**Task directions**. The response must reproduce every record below without alteration.

*** Study material ***

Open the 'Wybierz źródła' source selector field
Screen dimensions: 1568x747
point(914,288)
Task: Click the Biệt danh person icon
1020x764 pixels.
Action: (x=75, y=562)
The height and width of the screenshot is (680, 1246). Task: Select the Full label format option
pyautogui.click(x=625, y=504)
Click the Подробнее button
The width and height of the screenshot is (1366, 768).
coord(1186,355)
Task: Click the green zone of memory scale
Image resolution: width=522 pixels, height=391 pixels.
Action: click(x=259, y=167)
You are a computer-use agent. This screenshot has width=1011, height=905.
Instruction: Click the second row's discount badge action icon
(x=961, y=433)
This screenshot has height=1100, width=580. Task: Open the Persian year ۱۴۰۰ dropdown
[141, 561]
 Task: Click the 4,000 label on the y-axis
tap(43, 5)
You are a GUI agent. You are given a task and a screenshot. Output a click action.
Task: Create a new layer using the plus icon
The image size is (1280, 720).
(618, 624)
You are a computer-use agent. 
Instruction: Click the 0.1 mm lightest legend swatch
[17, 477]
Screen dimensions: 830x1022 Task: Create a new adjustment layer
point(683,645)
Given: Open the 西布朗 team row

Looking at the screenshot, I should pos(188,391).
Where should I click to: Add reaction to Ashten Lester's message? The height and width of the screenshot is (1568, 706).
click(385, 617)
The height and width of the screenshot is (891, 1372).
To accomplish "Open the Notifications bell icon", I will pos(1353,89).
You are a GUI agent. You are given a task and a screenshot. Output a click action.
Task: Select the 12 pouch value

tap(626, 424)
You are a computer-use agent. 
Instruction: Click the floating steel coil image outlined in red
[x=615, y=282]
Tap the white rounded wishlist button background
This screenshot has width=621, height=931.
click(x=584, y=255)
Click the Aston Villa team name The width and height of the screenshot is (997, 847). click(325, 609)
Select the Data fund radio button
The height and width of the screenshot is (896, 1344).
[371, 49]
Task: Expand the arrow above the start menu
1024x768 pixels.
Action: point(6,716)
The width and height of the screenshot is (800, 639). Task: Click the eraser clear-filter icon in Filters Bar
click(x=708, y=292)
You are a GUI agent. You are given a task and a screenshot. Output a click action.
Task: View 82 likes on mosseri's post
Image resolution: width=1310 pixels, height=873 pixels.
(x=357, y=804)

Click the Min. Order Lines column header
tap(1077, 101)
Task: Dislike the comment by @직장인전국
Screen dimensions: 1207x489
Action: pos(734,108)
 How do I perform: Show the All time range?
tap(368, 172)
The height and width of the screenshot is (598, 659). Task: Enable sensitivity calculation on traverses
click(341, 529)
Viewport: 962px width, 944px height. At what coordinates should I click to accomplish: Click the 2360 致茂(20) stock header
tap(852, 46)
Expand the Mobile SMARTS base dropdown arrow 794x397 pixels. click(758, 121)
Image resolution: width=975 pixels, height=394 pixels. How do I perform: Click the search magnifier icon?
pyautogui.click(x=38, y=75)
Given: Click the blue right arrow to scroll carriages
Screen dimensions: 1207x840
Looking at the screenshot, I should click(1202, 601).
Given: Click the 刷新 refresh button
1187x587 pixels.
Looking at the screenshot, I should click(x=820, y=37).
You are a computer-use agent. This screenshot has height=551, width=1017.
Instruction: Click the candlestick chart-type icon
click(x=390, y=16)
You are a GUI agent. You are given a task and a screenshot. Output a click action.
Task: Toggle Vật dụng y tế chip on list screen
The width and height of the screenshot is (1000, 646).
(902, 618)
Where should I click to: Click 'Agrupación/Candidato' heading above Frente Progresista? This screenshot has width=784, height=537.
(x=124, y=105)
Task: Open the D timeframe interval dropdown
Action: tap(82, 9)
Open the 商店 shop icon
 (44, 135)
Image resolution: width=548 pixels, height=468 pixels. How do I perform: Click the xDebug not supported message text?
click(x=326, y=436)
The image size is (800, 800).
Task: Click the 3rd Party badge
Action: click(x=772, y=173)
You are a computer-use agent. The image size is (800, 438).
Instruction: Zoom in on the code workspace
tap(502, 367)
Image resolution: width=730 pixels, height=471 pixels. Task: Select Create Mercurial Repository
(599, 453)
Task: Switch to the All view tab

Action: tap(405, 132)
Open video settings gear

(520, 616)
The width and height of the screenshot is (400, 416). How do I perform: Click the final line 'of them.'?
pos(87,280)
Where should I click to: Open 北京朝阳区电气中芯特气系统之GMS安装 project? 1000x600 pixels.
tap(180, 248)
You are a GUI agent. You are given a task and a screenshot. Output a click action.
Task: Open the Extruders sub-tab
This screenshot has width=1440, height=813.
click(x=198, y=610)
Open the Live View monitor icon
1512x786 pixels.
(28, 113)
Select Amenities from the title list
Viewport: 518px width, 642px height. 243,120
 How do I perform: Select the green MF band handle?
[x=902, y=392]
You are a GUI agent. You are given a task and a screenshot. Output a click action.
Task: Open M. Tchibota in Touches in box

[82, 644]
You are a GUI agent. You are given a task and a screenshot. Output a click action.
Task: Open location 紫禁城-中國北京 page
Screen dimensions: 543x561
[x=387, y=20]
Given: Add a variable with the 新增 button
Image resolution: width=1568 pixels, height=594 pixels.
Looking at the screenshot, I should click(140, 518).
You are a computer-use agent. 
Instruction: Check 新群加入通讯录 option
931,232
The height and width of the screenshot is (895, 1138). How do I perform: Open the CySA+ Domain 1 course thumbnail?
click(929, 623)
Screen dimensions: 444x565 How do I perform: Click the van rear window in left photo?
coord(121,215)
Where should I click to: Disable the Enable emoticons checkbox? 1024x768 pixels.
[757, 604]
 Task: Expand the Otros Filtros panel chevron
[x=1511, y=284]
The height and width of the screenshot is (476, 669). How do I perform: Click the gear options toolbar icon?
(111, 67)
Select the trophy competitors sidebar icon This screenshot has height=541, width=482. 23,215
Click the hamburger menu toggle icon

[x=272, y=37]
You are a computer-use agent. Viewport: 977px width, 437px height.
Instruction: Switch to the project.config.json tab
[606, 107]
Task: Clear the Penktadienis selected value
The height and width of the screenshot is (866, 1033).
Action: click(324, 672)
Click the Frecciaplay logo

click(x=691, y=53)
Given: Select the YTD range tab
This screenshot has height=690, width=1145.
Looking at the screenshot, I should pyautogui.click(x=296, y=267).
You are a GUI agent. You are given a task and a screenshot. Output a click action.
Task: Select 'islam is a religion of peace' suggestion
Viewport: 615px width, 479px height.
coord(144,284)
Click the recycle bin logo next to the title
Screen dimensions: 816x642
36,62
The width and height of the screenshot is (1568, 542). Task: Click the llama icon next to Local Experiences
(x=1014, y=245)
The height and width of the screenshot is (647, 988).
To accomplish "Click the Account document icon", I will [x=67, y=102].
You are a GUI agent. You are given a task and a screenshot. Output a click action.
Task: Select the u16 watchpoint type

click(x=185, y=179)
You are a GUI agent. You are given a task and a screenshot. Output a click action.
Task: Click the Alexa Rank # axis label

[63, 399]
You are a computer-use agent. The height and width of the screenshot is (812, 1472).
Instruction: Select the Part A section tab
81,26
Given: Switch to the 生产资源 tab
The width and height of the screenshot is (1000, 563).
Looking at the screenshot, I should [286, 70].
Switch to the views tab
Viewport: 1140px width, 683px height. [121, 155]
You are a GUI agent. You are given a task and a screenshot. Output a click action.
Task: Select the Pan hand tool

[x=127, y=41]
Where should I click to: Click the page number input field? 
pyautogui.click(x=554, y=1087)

***

**Solution to this problem**.
Open the 'Wybierz źródła' source selector field
Screen dimensions: 1568x747
point(914,288)
Task: Click the Biệt danh person icon
1020x764 pixels.
Action: (x=75, y=562)
The height and width of the screenshot is (680, 1246). Task: Select the Full label format option
pyautogui.click(x=625, y=504)
Click the Подробнее button
The width and height of the screenshot is (1366, 768).
coord(1186,355)
Task: Click the green zone of memory scale
Image resolution: width=522 pixels, height=391 pixels.
Action: click(x=259, y=167)
You are a computer-use agent. This screenshot has width=1011, height=905.
Instruction: Click the second row's discount badge action icon
(x=961, y=433)
This screenshot has height=1100, width=580. Task: Open the Persian year ۱۴۰۰ dropdown
[141, 561]
 Task: Click the 4,000 label on the y-axis
tap(43, 5)
You are a GUI agent. You are given a task and a screenshot. Output a click action.
Task: Create a new layer using the plus icon
The image size is (1280, 720).
(618, 624)
You are a computer-use agent. 
Instruction: Click the 0.1 mm lightest legend swatch
[17, 477]
Screen dimensions: 830x1022 Task: Create a new adjustment layer
point(683,645)
Given: Open the 西布朗 team row

Looking at the screenshot, I should pos(188,391).
Where should I click to: Add reaction to Ashten Lester's message? The height and width of the screenshot is (1568, 706).
click(385, 617)
The height and width of the screenshot is (891, 1372).
To accomplish "Open the Notifications bell icon", I will pos(1353,89).
You are a GUI agent. You are given a task and a screenshot. Output a click action.
Task: Select the 12 pouch value

tap(626, 424)
You are a computer-use agent. 
Instruction: Click the floating steel coil image outlined in red
[x=615, y=282]
Tap the white rounded wishlist button background
This screenshot has width=621, height=931.
click(x=584, y=255)
Click the Aston Villa team name The width and height of the screenshot is (997, 847). click(325, 609)
Select the Data fund radio button
The height and width of the screenshot is (896, 1344).
[371, 49]
Task: Expand the arrow above the start menu
1024x768 pixels.
Action: point(6,716)
The width and height of the screenshot is (800, 639). Task: Click the eraser clear-filter icon in Filters Bar
click(x=708, y=292)
You are a GUI agent. You are given a task and a screenshot. Output a click action.
Task: View 82 likes on mosseri's post
Image resolution: width=1310 pixels, height=873 pixels.
(x=357, y=804)

Click the Min. Order Lines column header
tap(1077, 101)
Task: Dislike the comment by @직장인전국
Screen dimensions: 1207x489
Action: pos(734,108)
 How do I perform: Show the All time range?
tap(368, 172)
The height and width of the screenshot is (598, 659). Task: Enable sensitivity calculation on traverses
click(341, 529)
Viewport: 962px width, 944px height. At what coordinates should I click to accomplish: Click the 2360 致茂(20) stock header
tap(852, 46)
Expand the Mobile SMARTS base dropdown arrow 794x397 pixels. click(758, 121)
Image resolution: width=975 pixels, height=394 pixels. How do I perform: Click the search magnifier icon?
pyautogui.click(x=38, y=75)
Given: Click the blue right arrow to scroll carriages
Screen dimensions: 1207x840
Looking at the screenshot, I should click(1202, 601).
Given: Click the 刷新 refresh button
1187x587 pixels.
Looking at the screenshot, I should click(x=820, y=37).
You are a computer-use agent. This screenshot has height=551, width=1017.
Instruction: Click the candlestick chart-type icon
click(x=390, y=16)
You are a GUI agent. You are given a task and a screenshot. Output a click action.
Task: Toggle Vật dụng y tế chip on list screen
The width and height of the screenshot is (1000, 646).
(902, 618)
Where should I click to: Click 'Agrupación/Candidato' heading above Frente Progresista? This screenshot has width=784, height=537.
(x=124, y=105)
Task: Open the D timeframe interval dropdown
Action: tap(82, 9)
Open the 商店 shop icon
 (44, 135)
Image resolution: width=548 pixels, height=468 pixels. How do I perform: Click the xDebug not supported message text?
click(x=326, y=436)
The image size is (800, 800).
Task: Click the 3rd Party badge
Action: click(x=772, y=173)
You are a computer-use agent. The image size is (800, 438).
Instruction: Zoom in on the code workspace
tap(502, 367)
Image resolution: width=730 pixels, height=471 pixels. Task: Select Create Mercurial Repository
(599, 453)
Task: Switch to the All view tab

Action: tap(405, 132)
Open video settings gear

(520, 616)
The width and height of the screenshot is (400, 416). How do I perform: Click the final line 'of them.'?
pos(87,280)
Where should I click to: Open 北京朝阳区电气中芯特气系统之GMS安装 project? 1000x600 pixels.
tap(180, 248)
You are a GUI agent. You are given a task and a screenshot. Output a click action.
Task: Open the Extruders sub-tab
This screenshot has width=1440, height=813.
click(x=198, y=610)
Open the Live View monitor icon
1512x786 pixels.
(28, 113)
Select Amenities from the title list
Viewport: 518px width, 642px height. 243,120
 How do I perform: Select the green MF band handle?
[x=902, y=392]
You are a GUI agent. You are given a task and a screenshot. Output a click action.
Task: Open M. Tchibota in Touches in box

[82, 644]
You are a GUI agent. You are given a task and a screenshot. Output a click action.
Task: Open location 紫禁城-中國北京 page
Screen dimensions: 543x561
[x=387, y=20]
Given: Add a variable with the 新增 button
Image resolution: width=1568 pixels, height=594 pixels.
Looking at the screenshot, I should click(140, 518).
You are a computer-use agent. 
Instruction: Check 新群加入通讯录 option
931,232
The height and width of the screenshot is (895, 1138). How do I perform: Open the CySA+ Domain 1 course thumbnail?
click(929, 623)
Screen dimensions: 444x565 How do I perform: Click the van rear window in left photo?
coord(121,215)
Where should I click to: Disable the Enable emoticons checkbox? 1024x768 pixels.
[757, 604]
 Task: Expand the Otros Filtros panel chevron
[x=1511, y=284]
The height and width of the screenshot is (476, 669). How do I perform: Click the gear options toolbar icon?
(111, 67)
Select the trophy competitors sidebar icon This screenshot has height=541, width=482. 23,215
Click the hamburger menu toggle icon

[x=272, y=37]
You are a computer-use agent. Viewport: 977px width, 437px height.
Instruction: Switch to the project.config.json tab
[606, 107]
Task: Clear the Penktadienis selected value
The height and width of the screenshot is (866, 1033).
Action: click(324, 672)
Click the Frecciaplay logo

click(x=691, y=53)
Given: Select the YTD range tab
This screenshot has height=690, width=1145.
Looking at the screenshot, I should pyautogui.click(x=296, y=267).
You are a GUI agent. You are given a task and a screenshot. Output a click action.
Task: Select 'islam is a religion of peace' suggestion
Viewport: 615px width, 479px height.
coord(144,284)
Click the recycle bin logo next to the title
Screen dimensions: 816x642
36,62
The width and height of the screenshot is (1568, 542). Task: Click the llama icon next to Local Experiences
(x=1014, y=245)
The height and width of the screenshot is (647, 988).
To accomplish "Click the Account document icon", I will [x=67, y=102].
You are a GUI agent. You are given a task and a screenshot. Output a click action.
Task: Select the u16 watchpoint type

click(x=185, y=179)
You are a GUI agent. You are given a task and a screenshot. Output a click action.
Task: Click the Alexa Rank # axis label

[63, 399]
You are a computer-use agent. The height and width of the screenshot is (812, 1472).
Instruction: Select the Part A section tab
81,26
Given: Switch to the 生产资源 tab
The width and height of the screenshot is (1000, 563).
Looking at the screenshot, I should [286, 70].
Switch to the views tab
Viewport: 1140px width, 683px height. [121, 155]
You are a GUI agent. You are given a task and a screenshot. Output a click action.
Task: Select the Pan hand tool

[x=127, y=41]
Where should I click to: Click the page number input field? 
pyautogui.click(x=554, y=1087)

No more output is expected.